= Requirement =
Would you please transcribe, exactly as written, the lines of the entries below starting at the one that holds "AndreyFizika (1357, 329)" and ending at the one that holds "Контроллер канала МКИО", both included?

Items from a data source
● ● ●

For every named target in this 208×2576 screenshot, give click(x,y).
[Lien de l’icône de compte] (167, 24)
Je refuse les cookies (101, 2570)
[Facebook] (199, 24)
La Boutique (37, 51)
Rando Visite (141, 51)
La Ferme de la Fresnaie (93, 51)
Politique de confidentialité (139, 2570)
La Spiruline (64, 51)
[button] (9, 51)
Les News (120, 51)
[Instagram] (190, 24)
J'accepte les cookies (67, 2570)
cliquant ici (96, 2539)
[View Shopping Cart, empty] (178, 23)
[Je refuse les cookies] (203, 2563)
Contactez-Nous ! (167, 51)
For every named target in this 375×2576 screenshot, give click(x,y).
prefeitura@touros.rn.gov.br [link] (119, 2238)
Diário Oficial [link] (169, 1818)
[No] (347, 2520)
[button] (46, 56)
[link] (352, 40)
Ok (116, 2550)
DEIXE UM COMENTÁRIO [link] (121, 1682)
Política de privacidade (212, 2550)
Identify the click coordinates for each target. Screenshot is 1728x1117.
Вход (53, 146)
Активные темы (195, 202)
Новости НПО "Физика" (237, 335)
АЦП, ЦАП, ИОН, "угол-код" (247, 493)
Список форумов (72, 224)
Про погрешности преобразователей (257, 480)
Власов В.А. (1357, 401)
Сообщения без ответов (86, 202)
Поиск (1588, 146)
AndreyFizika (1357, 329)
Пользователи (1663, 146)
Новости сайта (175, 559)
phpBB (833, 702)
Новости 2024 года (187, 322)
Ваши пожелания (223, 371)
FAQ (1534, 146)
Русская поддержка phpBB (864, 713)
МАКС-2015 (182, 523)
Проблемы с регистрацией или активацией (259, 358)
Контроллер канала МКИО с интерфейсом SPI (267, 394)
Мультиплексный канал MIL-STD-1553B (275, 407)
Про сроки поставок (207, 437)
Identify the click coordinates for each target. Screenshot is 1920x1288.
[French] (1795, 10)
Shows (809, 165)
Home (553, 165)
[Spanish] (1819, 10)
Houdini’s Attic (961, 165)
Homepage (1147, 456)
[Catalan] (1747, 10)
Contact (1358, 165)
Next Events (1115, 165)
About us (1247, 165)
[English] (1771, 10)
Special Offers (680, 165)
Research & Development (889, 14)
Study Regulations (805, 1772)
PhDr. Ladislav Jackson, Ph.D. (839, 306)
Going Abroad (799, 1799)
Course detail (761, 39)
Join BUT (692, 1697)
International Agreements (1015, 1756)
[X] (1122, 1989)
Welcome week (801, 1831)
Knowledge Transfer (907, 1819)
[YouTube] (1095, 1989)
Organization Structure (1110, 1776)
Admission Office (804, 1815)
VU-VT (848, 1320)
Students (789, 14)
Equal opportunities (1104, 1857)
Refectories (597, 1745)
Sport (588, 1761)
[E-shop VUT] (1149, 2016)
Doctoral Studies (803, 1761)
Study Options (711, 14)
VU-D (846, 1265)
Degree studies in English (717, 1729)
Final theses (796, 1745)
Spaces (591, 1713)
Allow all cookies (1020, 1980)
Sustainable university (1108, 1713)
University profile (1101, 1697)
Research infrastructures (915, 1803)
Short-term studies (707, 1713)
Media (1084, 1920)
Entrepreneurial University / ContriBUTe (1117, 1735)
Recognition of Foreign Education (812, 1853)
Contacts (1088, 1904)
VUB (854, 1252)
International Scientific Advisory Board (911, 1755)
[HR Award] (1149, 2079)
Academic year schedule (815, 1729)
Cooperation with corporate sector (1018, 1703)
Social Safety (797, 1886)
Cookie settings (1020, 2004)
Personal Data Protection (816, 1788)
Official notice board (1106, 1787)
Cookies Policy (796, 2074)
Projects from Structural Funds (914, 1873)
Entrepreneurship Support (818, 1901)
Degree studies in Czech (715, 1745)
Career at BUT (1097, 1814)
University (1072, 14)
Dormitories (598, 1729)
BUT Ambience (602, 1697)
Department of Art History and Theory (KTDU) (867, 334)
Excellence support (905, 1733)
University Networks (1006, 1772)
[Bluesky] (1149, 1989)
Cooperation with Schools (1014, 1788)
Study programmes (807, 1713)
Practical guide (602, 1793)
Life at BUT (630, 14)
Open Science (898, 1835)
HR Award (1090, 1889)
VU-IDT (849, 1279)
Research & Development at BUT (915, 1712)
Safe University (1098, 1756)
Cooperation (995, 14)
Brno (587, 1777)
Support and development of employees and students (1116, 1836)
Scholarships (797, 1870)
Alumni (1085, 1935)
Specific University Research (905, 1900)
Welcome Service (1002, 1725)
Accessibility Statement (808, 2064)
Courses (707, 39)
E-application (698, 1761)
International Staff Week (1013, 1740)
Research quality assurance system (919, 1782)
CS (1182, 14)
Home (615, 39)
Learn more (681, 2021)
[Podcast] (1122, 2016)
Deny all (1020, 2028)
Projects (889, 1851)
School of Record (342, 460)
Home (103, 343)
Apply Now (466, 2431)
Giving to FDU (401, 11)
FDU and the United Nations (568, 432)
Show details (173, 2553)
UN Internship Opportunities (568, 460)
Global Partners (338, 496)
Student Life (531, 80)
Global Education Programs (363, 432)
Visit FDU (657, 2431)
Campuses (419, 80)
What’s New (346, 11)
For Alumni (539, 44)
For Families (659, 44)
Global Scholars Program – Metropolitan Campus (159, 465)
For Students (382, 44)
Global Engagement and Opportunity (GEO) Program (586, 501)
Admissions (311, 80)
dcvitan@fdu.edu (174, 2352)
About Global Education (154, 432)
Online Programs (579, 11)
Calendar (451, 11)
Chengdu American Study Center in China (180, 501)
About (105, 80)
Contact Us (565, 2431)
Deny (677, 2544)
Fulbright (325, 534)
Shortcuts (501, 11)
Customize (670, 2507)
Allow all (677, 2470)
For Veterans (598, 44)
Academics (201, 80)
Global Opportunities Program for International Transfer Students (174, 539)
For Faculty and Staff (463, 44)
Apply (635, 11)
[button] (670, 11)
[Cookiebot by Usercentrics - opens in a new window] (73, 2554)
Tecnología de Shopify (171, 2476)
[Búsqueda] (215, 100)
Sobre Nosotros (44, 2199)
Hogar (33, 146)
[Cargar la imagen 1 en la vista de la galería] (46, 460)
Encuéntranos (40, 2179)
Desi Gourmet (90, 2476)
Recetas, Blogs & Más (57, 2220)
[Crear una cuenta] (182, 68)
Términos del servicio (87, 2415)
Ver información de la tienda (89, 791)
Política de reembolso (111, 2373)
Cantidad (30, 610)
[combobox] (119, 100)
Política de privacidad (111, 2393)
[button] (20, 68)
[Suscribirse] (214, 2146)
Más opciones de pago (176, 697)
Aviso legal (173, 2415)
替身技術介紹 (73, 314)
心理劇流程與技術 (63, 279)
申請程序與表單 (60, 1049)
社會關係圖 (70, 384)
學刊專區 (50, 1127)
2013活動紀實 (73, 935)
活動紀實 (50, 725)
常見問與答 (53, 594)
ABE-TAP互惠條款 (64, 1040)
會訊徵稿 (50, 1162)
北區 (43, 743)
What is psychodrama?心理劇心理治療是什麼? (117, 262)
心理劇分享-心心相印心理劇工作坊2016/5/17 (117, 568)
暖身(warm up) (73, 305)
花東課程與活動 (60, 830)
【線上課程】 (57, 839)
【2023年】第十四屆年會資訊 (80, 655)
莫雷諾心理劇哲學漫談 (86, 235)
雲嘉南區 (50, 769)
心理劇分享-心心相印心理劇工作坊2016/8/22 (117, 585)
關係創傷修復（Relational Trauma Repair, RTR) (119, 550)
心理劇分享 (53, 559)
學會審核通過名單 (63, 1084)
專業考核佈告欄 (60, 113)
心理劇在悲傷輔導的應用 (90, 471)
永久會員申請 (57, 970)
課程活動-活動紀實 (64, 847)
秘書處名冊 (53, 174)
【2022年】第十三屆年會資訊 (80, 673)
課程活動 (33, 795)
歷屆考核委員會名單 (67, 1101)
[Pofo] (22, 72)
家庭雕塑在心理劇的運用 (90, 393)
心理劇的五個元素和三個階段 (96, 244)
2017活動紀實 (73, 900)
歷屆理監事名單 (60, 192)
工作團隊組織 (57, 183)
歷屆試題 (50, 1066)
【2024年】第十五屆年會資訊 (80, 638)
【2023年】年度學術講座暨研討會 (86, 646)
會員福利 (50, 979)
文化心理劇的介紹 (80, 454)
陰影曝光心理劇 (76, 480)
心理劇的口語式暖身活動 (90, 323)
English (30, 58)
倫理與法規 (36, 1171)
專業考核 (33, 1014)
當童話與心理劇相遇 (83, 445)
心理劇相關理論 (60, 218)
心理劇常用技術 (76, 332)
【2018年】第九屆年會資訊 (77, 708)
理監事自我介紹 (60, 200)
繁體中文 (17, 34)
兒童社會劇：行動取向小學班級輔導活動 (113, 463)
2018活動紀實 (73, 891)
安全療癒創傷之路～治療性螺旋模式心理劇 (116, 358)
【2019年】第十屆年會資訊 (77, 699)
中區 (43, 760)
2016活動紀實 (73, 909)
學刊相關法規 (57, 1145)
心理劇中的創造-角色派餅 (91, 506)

● ● ●

= Answer for this exercise =
AndreyFizika (1357, 329)
Пользователи (1663, 146)
Новости сайта (175, 559)
phpBB (833, 702)
Новости 2024 года (187, 322)
Ваши пожелания (223, 371)
FAQ (1534, 146)
Русская поддержка phpBB (864, 713)
МАКС-2015 (182, 523)
Проблемы с регистрацией или активацией (259, 358)
Контроллер канала МКИО с интерфейсом SPI (267, 394)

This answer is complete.